Cotto v. LeFevre

—Mercure, J.

Appeal from a judgment of the Supreme Court (Intemann, Jr., J.), entered August 10, 1988 in Clinton County, which, in a proceeding pursuant to CPLR article 78, granted respondent’s motion to dismiss the petition.

Petitioner, an inmate at Clinton Correctional Facility in Clinton County, commenced this proceeding* seeking immediate release to parole status upon the claim that a final decision to revoke his parole was not made available to him as required by Executive Law § 259-i (3) (f) (xi) and 9 NYCRR 8005.20 (f). Respondent moved to dismiss the proceeding. Supreme Court granted the motion and dismissed the petition without a hearing. Petitioner appeals.

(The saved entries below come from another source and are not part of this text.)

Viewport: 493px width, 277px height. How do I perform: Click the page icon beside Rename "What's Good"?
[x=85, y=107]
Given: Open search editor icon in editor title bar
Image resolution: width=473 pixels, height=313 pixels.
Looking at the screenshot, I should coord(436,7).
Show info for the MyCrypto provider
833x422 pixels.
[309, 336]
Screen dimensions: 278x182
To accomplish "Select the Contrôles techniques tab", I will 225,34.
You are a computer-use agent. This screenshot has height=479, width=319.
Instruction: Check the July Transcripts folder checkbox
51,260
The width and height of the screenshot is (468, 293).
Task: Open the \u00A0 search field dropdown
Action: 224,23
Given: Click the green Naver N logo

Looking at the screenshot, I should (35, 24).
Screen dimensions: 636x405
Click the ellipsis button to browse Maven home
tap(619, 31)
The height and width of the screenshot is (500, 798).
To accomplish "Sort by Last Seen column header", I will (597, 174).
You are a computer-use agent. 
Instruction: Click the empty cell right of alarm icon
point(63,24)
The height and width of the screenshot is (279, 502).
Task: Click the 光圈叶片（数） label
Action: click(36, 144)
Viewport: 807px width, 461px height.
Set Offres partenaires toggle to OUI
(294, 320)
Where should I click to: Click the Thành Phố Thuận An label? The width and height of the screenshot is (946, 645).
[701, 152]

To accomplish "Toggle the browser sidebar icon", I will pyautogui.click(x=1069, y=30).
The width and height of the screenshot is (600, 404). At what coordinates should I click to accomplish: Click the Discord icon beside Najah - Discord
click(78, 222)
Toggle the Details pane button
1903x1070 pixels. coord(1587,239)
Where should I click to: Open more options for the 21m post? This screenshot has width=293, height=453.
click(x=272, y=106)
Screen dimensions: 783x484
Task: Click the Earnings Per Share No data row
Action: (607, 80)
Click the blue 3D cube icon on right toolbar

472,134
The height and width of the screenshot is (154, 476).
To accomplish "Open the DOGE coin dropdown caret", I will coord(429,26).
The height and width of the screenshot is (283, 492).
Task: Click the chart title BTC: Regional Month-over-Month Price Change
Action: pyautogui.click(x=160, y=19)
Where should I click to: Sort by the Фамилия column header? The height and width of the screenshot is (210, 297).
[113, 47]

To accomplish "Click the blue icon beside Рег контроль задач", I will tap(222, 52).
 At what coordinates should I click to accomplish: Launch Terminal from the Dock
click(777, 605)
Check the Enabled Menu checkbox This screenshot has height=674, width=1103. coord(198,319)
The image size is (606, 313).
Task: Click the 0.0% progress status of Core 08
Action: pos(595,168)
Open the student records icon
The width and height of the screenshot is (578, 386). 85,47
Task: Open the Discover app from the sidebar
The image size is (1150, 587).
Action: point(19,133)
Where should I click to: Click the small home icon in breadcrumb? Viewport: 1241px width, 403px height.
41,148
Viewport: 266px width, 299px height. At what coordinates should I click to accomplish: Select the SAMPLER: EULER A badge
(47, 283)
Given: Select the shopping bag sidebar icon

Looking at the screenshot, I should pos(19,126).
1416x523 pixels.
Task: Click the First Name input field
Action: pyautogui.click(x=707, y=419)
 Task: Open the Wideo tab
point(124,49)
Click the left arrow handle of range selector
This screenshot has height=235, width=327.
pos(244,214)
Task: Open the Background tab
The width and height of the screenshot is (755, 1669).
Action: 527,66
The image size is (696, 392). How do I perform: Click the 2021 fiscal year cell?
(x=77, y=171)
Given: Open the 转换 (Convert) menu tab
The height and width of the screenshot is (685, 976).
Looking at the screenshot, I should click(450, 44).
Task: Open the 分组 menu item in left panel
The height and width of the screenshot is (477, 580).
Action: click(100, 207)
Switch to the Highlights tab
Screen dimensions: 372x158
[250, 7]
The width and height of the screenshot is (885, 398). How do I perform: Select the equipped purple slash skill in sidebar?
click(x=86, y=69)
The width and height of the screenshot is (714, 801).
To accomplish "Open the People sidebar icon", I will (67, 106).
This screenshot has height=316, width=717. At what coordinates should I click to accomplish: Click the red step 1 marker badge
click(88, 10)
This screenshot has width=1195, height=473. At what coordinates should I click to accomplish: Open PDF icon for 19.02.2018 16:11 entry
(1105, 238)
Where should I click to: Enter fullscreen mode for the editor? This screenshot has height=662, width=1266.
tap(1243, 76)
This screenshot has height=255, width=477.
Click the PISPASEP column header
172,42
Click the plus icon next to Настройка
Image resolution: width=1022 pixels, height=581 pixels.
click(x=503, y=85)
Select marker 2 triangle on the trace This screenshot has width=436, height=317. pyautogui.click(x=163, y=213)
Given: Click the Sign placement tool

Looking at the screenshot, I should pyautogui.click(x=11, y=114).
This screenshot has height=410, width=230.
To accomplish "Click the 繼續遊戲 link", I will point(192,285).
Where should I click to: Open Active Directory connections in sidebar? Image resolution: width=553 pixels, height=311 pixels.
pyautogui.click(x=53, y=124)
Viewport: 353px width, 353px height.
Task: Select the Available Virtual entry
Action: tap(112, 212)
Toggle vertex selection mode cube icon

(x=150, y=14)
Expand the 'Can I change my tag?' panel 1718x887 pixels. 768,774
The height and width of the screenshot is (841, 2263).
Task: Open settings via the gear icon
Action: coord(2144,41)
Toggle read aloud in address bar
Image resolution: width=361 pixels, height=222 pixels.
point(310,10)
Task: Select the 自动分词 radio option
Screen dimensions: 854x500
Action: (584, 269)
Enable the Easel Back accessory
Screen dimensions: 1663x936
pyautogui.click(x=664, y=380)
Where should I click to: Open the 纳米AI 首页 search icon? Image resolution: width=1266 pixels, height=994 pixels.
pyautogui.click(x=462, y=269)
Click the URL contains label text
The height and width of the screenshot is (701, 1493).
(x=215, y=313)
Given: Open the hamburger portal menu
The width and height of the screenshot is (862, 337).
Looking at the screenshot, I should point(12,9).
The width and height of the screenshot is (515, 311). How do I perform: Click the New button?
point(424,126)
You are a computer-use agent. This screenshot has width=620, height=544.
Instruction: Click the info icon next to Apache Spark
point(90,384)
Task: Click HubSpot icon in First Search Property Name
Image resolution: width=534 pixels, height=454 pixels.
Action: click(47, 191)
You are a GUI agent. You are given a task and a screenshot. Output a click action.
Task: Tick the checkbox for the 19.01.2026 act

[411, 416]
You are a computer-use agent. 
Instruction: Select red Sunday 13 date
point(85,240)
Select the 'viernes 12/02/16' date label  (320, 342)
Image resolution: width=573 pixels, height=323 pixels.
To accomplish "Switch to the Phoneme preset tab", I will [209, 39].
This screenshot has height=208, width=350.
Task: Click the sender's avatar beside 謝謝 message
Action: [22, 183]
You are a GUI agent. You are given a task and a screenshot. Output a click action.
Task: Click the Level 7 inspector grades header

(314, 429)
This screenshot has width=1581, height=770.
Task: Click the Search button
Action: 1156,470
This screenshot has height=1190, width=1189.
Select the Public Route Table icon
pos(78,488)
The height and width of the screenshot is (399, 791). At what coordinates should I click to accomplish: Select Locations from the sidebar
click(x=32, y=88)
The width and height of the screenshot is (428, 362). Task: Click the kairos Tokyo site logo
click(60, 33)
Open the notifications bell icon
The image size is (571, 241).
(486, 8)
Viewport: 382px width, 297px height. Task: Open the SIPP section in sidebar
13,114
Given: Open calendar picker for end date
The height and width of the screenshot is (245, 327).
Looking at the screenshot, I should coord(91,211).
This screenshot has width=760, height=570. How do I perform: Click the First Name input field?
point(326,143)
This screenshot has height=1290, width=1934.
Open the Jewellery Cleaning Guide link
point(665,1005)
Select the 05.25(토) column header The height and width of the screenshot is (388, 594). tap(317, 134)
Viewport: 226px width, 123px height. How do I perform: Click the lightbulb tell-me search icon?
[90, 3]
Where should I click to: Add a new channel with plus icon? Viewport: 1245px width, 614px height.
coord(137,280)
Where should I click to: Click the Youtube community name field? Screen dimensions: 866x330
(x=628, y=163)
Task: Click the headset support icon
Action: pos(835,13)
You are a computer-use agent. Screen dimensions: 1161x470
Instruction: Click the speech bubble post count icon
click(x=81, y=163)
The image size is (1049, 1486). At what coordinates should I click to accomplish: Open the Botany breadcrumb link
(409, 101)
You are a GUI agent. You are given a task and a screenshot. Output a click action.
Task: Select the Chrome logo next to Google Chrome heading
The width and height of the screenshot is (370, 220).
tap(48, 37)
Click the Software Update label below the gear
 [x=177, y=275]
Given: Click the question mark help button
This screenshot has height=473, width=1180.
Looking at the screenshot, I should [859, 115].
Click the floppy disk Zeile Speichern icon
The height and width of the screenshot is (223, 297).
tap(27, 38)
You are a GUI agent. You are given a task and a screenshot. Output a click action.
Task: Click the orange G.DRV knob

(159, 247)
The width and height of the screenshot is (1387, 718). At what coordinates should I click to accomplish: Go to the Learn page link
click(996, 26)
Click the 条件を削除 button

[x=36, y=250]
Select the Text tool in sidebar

*839We affirm. The uncontroverted facts are that a final parole revocation hearing, at which petitioner was represented by counsel, was held on November 5, 1987. An Administrative Law Judge found that a number of the alleged parole violations had been established and recommended that parole release be revoked and that petitioner be held to his maximum expiration date. On December 1, 1987, a Commissioner of the Board of Parole affirmed the violation but reduced the holding period to a maximum of 24 months. Petitioner’s attorney received written notice of the Commissioner’s decision on December 21, 1987 and forwarded a copy to petitioner at Rikers Island Correctional Facility in Queens County on January 19, 1988. Although petitioner had been transferred to Great Meadow Correctional Facility in Washington County by that time, he was advised by notice issued February 8, 1988 of the fact that "[i]n view of [his] 'hold of 24 months’ ” he would be "meeting the 8/89 Board as a Parole Violator Re-appearance case”. Records of the Board of Parole disclosed no inquiry by petitioner as to the Commissioner’s decision, the evidence relied upon or the reasons for revoking his parole.

The Court of Appeals has held that service upon the attorney who represented petitioner at the parole revocation hearing satisfies the notice requirements of Executive Law § 259-i (3) (f) (xi) and 9 NYCRR 8005.20 (f) (see, People ex rel. Knowles v Smith, 54 NY2d 259, 266:268), particularly where, as here, petitioner "had timely notice of the outcome of the revocation hearing so that his ability to request the detailed report and prepare an application for relief was not unduly curtailed” (People ex rel. Knowles v Smith, supra, at 268; see, People ex rel. Terrizzi v Henderson, 86 AD2d 963, 964).

Judgment affirmed, without costs. Mahoney, P. J., Casey, Mikoll, Yesawich, Jr., and Mercure, JJ., concur.

The proceeding, originally styled a petition for a writ of habeas corpus, was correctly converted to a CPLR article 78 proceeding by Supreme Court.